BEGIN Listed records

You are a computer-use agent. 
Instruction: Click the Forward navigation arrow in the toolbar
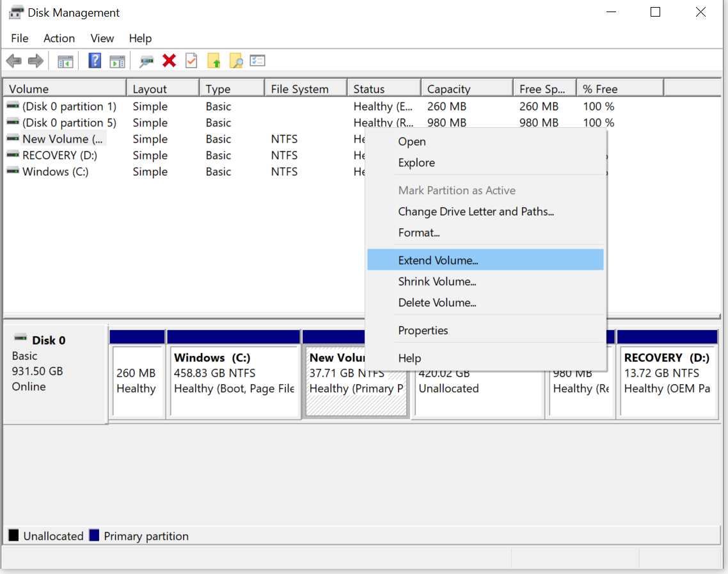[36, 60]
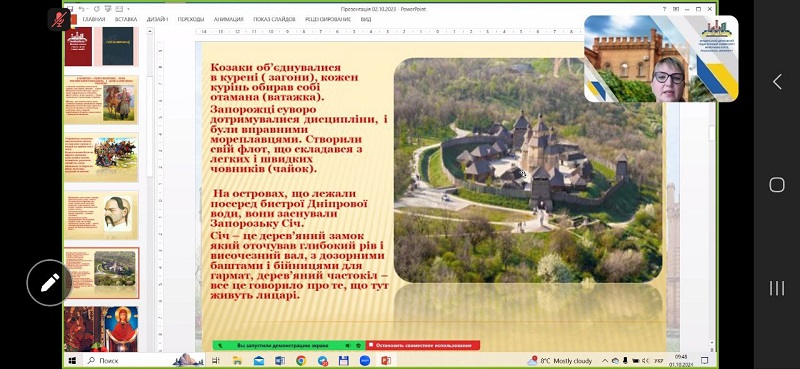Undo via Quick Access Toolbar arrow
The width and height of the screenshot is (800, 369).
tap(81, 9)

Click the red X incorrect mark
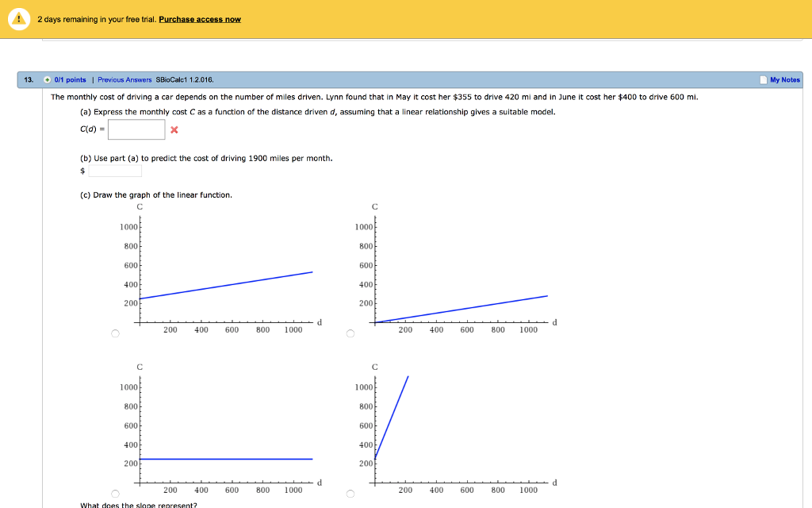click(174, 130)
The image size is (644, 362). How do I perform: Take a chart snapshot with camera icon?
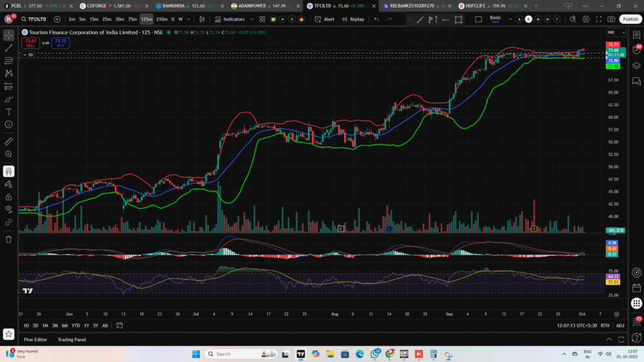click(x=611, y=19)
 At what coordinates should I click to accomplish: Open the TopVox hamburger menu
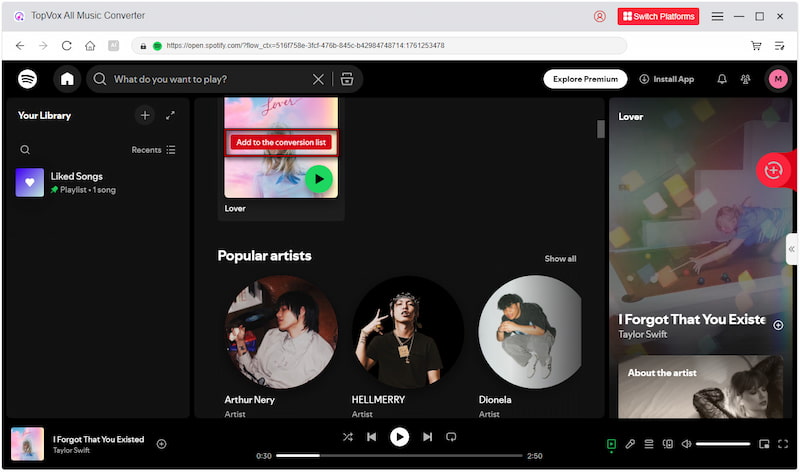pyautogui.click(x=717, y=16)
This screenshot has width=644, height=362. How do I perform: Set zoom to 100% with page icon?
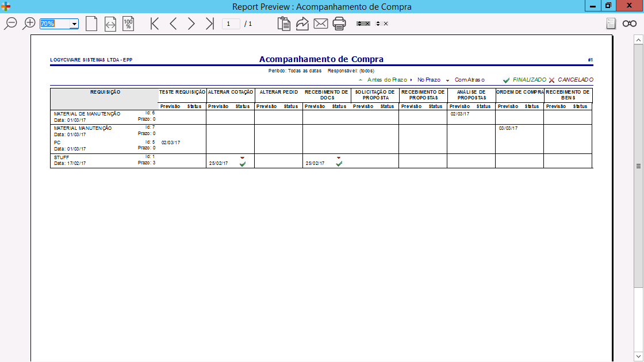128,24
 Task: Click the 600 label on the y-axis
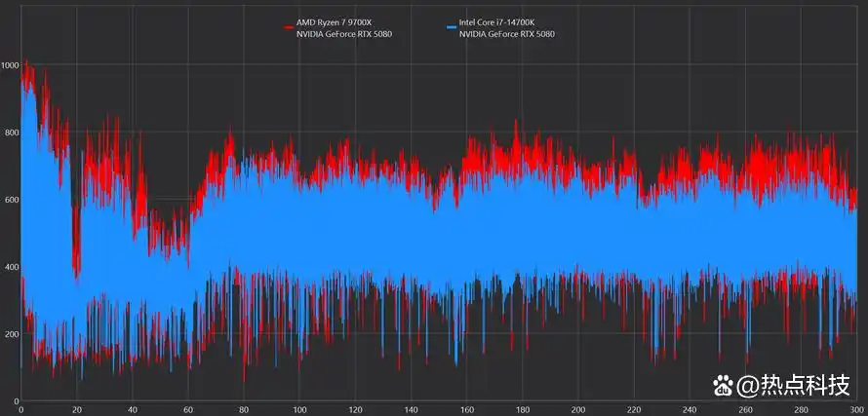(10, 200)
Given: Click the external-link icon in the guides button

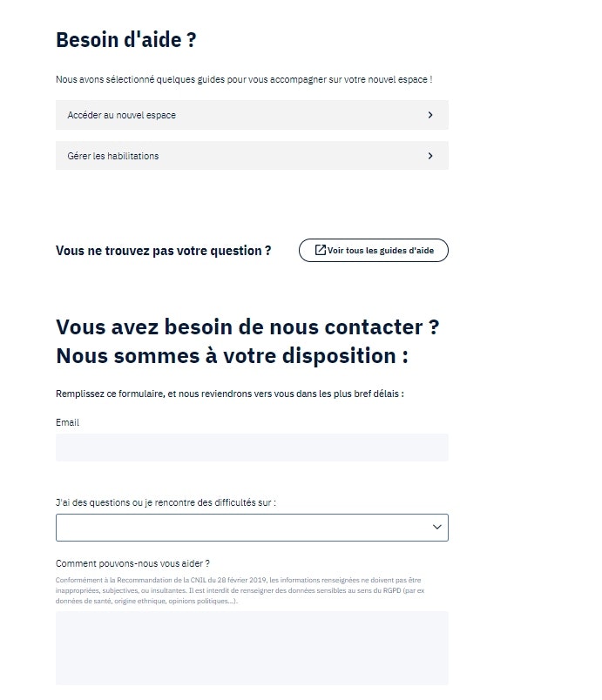Looking at the screenshot, I should click(x=320, y=251).
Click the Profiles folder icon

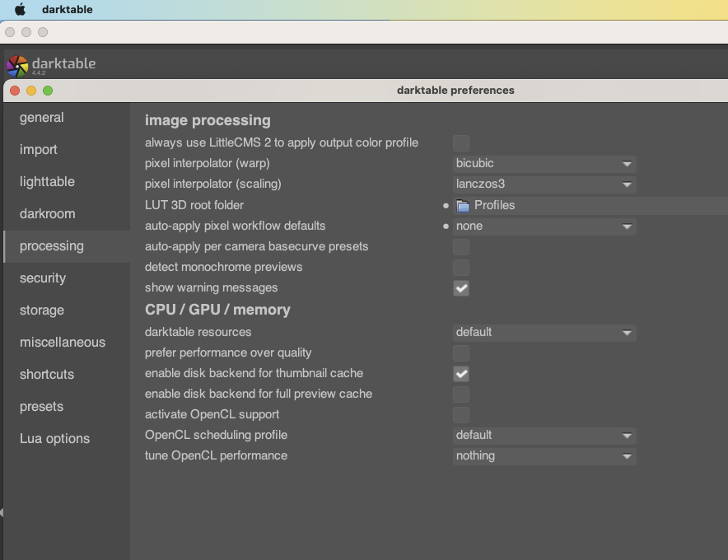click(x=463, y=205)
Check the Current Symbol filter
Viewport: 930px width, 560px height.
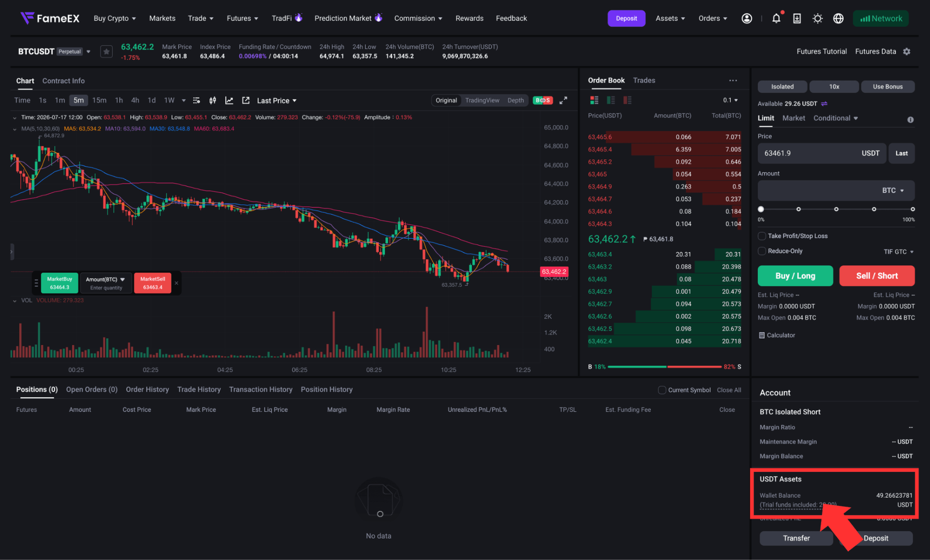[662, 390]
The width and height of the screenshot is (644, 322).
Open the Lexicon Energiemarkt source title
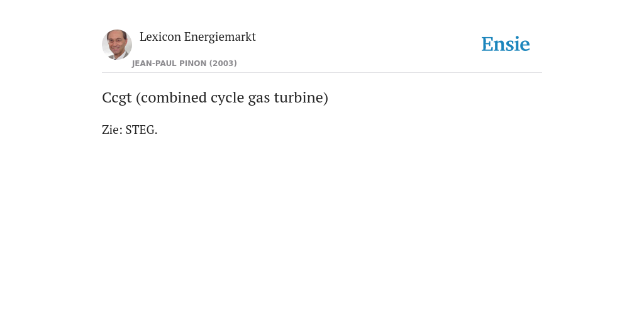tap(197, 36)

END Listed records

> **Task requirements**: One exact copy of the data, no pictures: write it out line for line.

> **Exercise output**:
You are a computer-use agent. 
Instruction: Click the Forward navigation arrow in the toolbar
[36, 60]
Undo via Quick Access Toolbar arrow
The width and height of the screenshot is (800, 369).
tap(81, 9)

Click the red X incorrect mark
click(174, 130)
The image size is (644, 362). How do I perform: Take a chart snapshot with camera icon?
click(x=611, y=19)
 At what coordinates should I click to accomplish: Open the TopVox hamburger menu
pyautogui.click(x=717, y=16)
This screenshot has width=644, height=362. How do I perform: Set zoom to 100% with page icon?
128,24
 Task: Click the 600 label on the y-axis
(10, 200)
Given: Click the external-link icon in the guides button

Looking at the screenshot, I should click(x=320, y=251).
Click the Profiles folder icon

click(x=463, y=205)
Check the Current Symbol filter
Viewport: 930px width, 560px height.
[662, 390]
The width and height of the screenshot is (644, 322).
Open the Lexicon Energiemarkt source title
tap(197, 36)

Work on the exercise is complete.